Cellulose sutures step toward clinic: Green threads promise to mend, then melt away
Nanofiber and oxidized derivatives hit 50 % strength loss within a week, meeting the global benchmark for absorbable stitches
Journal of Bioresources and Bioproducts
image: Nanofiber and oxidized derivatives hit 50 % strength loss within a week, meeting the global benchmark for absorbable stitches
Credit: Qingdao Institute of Bioenergy and Bioprocess Technology, Chinese Academy of Sciences, Qingdao 266101, China
Surgeons sew an estimated 300 million knots every year, almost all of them tied with plastics derived from oil. A new review released on 15 December in the Journal of Bioresources and Bioproducts argues that the next generation of stitches may come from the most abundant biopolymer on Earth: cellulose.
By tracing surgical thread from ancient Egyptian linen to today’s nanofiber laboratories, researchers from the Chinese Academy of Sciences and Tarbiat Modares University show that cotton, ramie and wood pulp can be re-engineered to disappear inside the body almost as fast as gut sutures yet retain the predictability that modern operations demand.
The key advance is chemical oxidation. When standard cellulose is treated with TEMPO or periodate, carboxyl groups swell the fiber, allowing water and enzymes to unzip the polymer chains. The resulting oxidized regenerated cellulose (ORC) loses 61 % of its tensile strength in 14 days and is fully absorbed within a month, the review finds. That degradation curve satisfies the 60-day benchmark set by the United States Pharmacopeia for “absorbable” sutures, a category previously dominated by polyglycolic acid (PGLA) and polydioxanone.
Mechanical performance, long the Achilles heel of bio-based threads, now rivals synthetic standards. Wet-spun cellulose nanofibrils aligned by flow-focusing reach 1 570 MPa—three times the strength of tendon tissue—while twisted bacterial-nanocellulose yarns combine 90 MPa tensile stress with 290 % elongation, enough to stretch rather than cut swollen wound edges.
Biocompatibility data are equally upbeat. In rat-skin trials, CNF-chitosan filaments triggered 30 % less expression of the inflammatory marker IL-6 than commercial silk and accelerated angiogenesis within seven days. Embedding ciprofloxacin or benzalkonium bromide during interfacial polyelectrolyte complexation produced zones of inhibition against Escherichia coli and Staphylococcus aureus that remained clear for 72 hours, a potential hedge against surgical-site infections that claim millions of extra hospital days each year.
Still, challenges persist.

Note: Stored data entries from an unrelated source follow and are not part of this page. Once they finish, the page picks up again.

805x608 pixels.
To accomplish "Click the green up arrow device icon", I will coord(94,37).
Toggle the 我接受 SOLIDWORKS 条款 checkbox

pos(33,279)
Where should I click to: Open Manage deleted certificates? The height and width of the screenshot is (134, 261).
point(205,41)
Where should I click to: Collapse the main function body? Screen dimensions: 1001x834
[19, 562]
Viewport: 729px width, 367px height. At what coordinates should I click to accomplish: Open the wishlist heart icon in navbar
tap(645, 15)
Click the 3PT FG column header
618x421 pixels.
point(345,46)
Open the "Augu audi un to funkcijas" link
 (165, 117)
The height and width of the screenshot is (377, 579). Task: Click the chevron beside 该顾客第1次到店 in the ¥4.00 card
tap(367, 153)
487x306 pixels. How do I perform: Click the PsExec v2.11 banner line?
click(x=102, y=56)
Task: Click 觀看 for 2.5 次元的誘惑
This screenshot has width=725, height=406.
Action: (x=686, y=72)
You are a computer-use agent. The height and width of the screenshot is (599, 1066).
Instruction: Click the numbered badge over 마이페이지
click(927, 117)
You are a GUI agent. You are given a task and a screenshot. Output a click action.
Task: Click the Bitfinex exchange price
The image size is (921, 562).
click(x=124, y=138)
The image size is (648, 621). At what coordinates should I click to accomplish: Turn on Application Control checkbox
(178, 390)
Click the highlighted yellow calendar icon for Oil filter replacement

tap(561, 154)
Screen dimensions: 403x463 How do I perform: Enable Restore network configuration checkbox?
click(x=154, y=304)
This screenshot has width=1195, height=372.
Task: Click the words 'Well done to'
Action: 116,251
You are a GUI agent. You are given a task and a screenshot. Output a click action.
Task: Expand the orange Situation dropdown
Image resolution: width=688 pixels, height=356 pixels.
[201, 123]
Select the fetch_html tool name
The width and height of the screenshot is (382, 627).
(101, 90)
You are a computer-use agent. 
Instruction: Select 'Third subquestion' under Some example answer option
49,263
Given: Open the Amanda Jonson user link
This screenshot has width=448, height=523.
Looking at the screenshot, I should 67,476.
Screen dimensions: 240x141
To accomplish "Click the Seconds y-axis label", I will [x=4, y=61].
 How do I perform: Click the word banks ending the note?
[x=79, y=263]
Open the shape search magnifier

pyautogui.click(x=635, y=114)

Spinning speeds for IPC fibers hover below 0.5 m min⁻¹—two orders of magnitude slower than high-throughput viscose lines—and the low viscosity of 0.1–0.5 % nanocellulose suspensions can yield uneven diameters. Regulatory agencies will also demand long-term toxicology of degradation products such as glucuronic acid and short-chain oligosaccharides.
Yet the environmental calculus is compelling. Life-cycle assessments cited in the review estimate that cellulose sutures could cut greenhouse-gas emissions by 60 % compared with PGLA, while diverting agricultural waste from burning. With China’s National Natural Science Foundation and Iran National Science Foundation backing scale-up projects, the authors predict first-in-human trials of braided CNF sutures within three years.
If those trials succeed, the operating room’s most carbon-intensive disposable may soon grow on trees—and vanish just as gracefully inside the human body.